La récolte de Dessel
Mercredi, le coureur natif du Forez ne s'est pas gêné pour éclabousser de tout son talent, la première étape pyrénéenne, prenant au passage le Maillot Jaune et le maillot à pois, rien que ça ! Il a dû toutefois laisser la victoire d'étape à son compagnon d'échappée l'Espagnol Juan Miguel Mercado.Réaction de Cyril Dessel : «A 20 kilomètres de l'arrivée, mon directeur sportif Julien Jurdie m'a dit : "tu sais ce qui t'attend dans l'arrivée ?". Mais j'ai essayé de rester concentré. Mercado est venu me voir, il espérait la victoire d'étape. Je lui ai dit que je la voulais aussi, car on n'a pas souvent l'opportunité de gagner sur le Tour. J'ai joué ma carte à fond. Il m'a surpris aux 250 mètres. J'avais les jambes pour gagner le sprint, j'avais même des jambes de feu ! Tous les coureurs cyclistes rêvent un jour de porter le Maillot Jaune. Mais au départ, je n'y pensais pas du tout, même en me retrouvant dans l'échappée. Je m'étais fixé pour objectif le maillot à pois de la montagne. Aujourd'hui (mercredi), il y avait pas mal de points à récupérer. Dans l'échappée, j'ai vite vu que Mercado marchait fort que c'était l'homme à pointer.»
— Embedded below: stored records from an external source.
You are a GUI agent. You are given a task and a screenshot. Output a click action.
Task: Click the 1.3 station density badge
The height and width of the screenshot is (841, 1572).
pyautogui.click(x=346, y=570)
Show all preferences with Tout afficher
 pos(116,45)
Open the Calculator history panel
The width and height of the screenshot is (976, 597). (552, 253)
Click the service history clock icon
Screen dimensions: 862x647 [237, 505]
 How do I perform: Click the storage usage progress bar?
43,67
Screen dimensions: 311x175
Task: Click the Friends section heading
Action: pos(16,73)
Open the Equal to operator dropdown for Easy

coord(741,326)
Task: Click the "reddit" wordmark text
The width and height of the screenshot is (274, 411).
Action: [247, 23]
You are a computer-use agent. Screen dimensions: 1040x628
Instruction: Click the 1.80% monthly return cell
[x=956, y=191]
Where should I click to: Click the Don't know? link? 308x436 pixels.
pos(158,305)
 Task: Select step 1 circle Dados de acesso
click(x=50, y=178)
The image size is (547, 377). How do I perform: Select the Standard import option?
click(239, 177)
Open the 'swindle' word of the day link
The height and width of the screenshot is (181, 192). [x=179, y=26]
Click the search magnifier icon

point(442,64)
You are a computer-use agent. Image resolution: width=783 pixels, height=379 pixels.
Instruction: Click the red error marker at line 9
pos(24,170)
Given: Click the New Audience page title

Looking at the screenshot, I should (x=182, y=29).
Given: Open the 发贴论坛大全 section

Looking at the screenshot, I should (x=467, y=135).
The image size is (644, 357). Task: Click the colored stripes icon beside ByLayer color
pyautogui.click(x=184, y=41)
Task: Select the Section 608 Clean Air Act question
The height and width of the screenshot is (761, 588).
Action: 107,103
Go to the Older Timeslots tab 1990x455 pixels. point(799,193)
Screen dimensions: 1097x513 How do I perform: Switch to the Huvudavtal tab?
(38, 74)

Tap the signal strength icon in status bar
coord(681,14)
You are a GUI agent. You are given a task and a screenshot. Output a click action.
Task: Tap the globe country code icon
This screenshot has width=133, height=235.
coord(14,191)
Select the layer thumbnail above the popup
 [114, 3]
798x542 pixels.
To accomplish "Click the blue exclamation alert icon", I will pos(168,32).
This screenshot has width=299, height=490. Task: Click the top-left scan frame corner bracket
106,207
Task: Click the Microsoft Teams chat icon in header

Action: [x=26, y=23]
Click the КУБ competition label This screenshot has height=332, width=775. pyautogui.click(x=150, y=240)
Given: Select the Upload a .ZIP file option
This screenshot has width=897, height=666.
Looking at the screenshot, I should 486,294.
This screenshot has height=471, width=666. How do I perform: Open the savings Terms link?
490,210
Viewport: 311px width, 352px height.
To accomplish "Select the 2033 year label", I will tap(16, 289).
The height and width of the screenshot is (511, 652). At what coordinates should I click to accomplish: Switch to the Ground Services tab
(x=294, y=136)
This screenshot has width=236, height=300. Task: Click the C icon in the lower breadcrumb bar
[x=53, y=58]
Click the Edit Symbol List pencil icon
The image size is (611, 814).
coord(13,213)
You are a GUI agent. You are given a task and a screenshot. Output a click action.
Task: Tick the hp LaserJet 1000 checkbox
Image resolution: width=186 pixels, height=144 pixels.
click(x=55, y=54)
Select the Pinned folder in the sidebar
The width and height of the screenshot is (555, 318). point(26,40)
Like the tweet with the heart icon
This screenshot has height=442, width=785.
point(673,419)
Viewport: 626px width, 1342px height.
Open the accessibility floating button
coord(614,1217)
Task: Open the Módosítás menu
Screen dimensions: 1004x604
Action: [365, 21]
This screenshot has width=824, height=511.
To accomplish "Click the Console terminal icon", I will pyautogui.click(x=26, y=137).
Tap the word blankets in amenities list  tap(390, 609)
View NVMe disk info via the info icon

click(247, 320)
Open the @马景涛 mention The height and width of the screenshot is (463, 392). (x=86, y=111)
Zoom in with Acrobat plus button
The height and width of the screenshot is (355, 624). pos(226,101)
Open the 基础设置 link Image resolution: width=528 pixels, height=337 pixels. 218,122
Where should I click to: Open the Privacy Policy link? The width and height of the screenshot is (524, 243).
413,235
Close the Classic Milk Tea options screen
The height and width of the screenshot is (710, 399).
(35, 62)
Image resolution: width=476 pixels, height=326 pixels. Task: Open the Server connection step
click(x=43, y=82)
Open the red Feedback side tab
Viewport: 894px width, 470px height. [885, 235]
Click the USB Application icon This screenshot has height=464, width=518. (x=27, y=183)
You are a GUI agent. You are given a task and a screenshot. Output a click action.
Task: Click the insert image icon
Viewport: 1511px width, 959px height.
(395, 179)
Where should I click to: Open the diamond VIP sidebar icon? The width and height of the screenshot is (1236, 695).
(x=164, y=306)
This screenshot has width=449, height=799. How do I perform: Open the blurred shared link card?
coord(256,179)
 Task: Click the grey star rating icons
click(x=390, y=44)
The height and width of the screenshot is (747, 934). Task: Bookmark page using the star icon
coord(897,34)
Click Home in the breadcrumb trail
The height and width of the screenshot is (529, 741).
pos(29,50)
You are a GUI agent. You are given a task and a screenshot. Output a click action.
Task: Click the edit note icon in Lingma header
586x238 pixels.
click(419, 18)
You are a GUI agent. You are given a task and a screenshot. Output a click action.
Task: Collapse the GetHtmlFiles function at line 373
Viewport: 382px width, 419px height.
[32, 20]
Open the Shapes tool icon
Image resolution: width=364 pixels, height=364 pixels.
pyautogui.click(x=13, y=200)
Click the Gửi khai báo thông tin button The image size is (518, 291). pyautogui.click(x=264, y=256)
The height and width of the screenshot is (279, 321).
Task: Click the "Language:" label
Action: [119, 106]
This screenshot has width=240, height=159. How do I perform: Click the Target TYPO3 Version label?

Premier français en jaune depuis Voeckler (2004) et premier doublé français maillot jaune-maillot à pois depuis Virenque (2003), Cyril Dessel, qui avoue «supporter l'ASSE et se rendre trois quatre fois par an à Geoffroy-Guichard» entre de belle manière dans le grand livre du Tour 2006. Quelques secondes après avoir endossé le premier Maillot Jaune de sept ans de carrière, Cyril Dessel se laissait aller à cette confidence : «Tout coureur cycliste rêve de porter un jour le Maillot Jaune du Tour de France», depuis ce mercredi, le rêve est désormais... réalité.